INPUT FOR THIS TASK
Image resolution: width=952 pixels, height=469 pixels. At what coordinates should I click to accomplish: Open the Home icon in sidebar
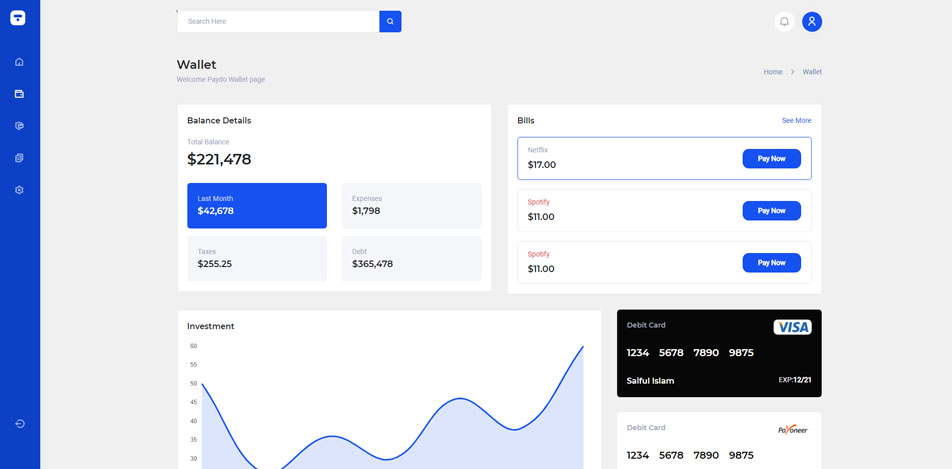[x=19, y=62]
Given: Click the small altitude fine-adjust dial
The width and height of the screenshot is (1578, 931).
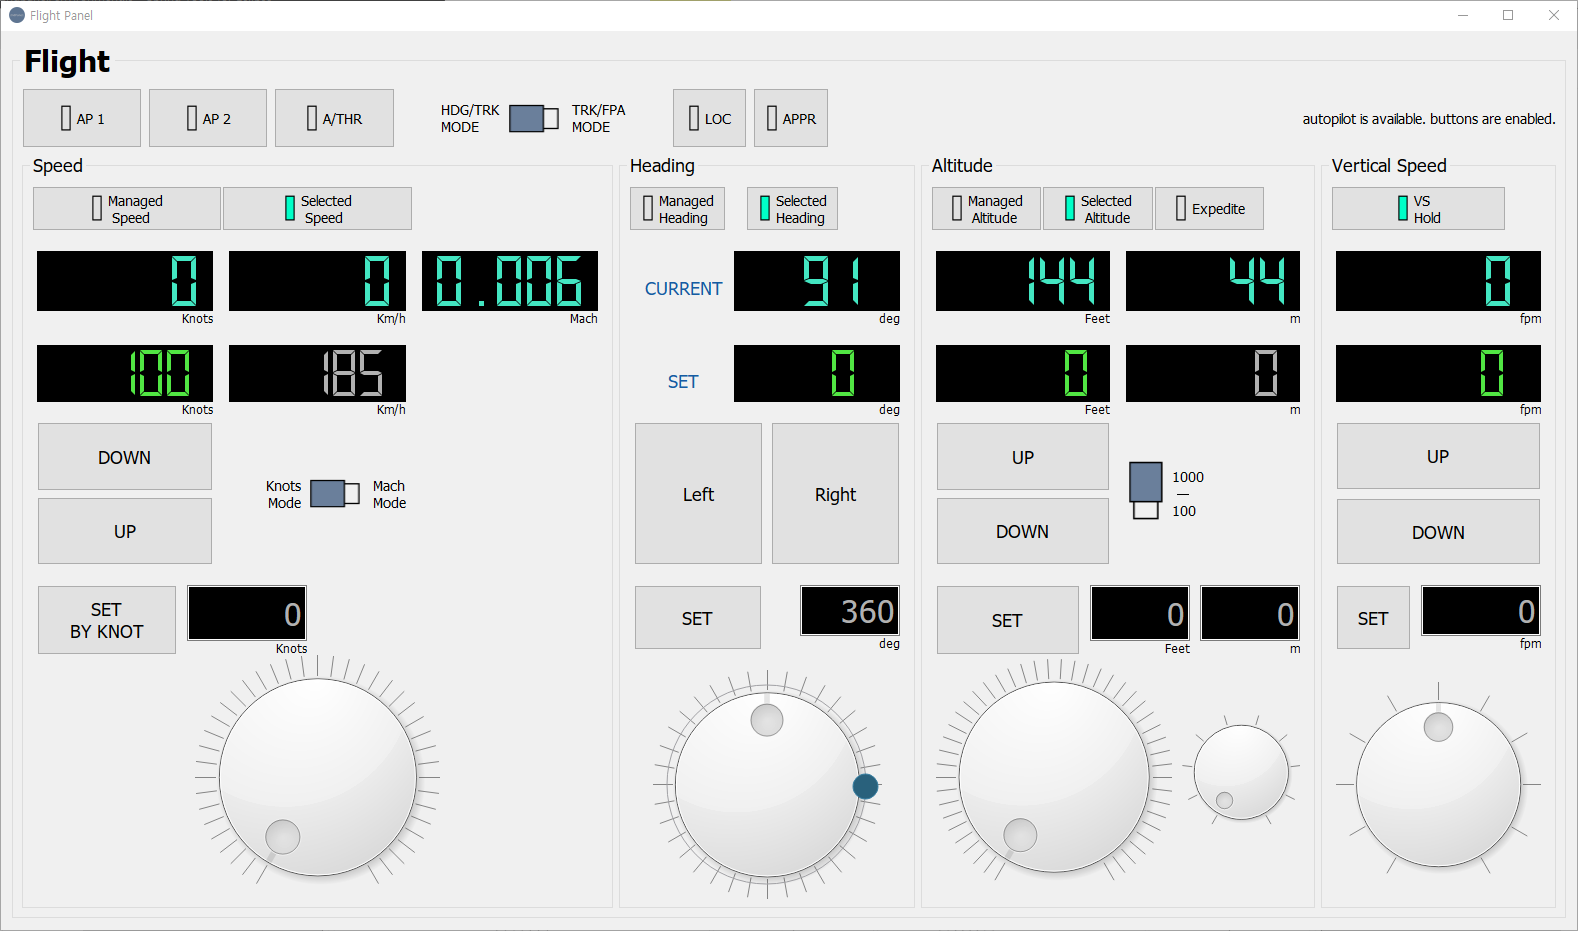Looking at the screenshot, I should (1241, 772).
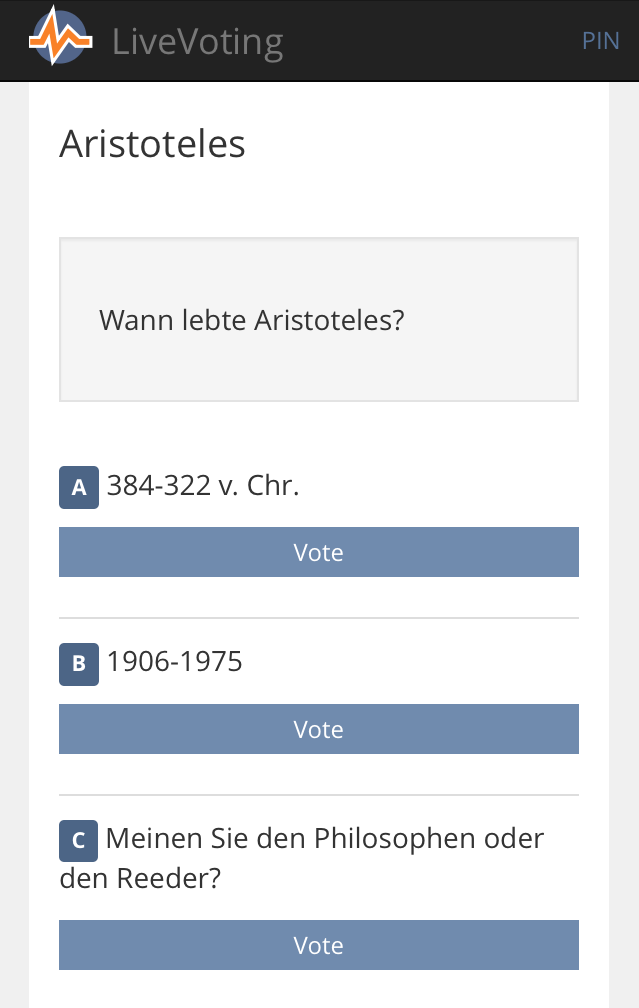Click the answer text '384-322 v. Chr.'

tap(203, 486)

EXERCISE GOAL
Exactly as given, set down each line of the material, but include no pictures.

TASK OUTPUT
Image resolution: width=952 pixels, height=469 pixels. At what coordinates should I click to accomplish: Open the Home icon in sidebar
[x=19, y=62]
Given: Click the small altitude fine-adjust dial
The width and height of the screenshot is (1578, 931).
Looking at the screenshot, I should (1241, 772).
Click the answer text '384-322 v. Chr.'

tap(203, 486)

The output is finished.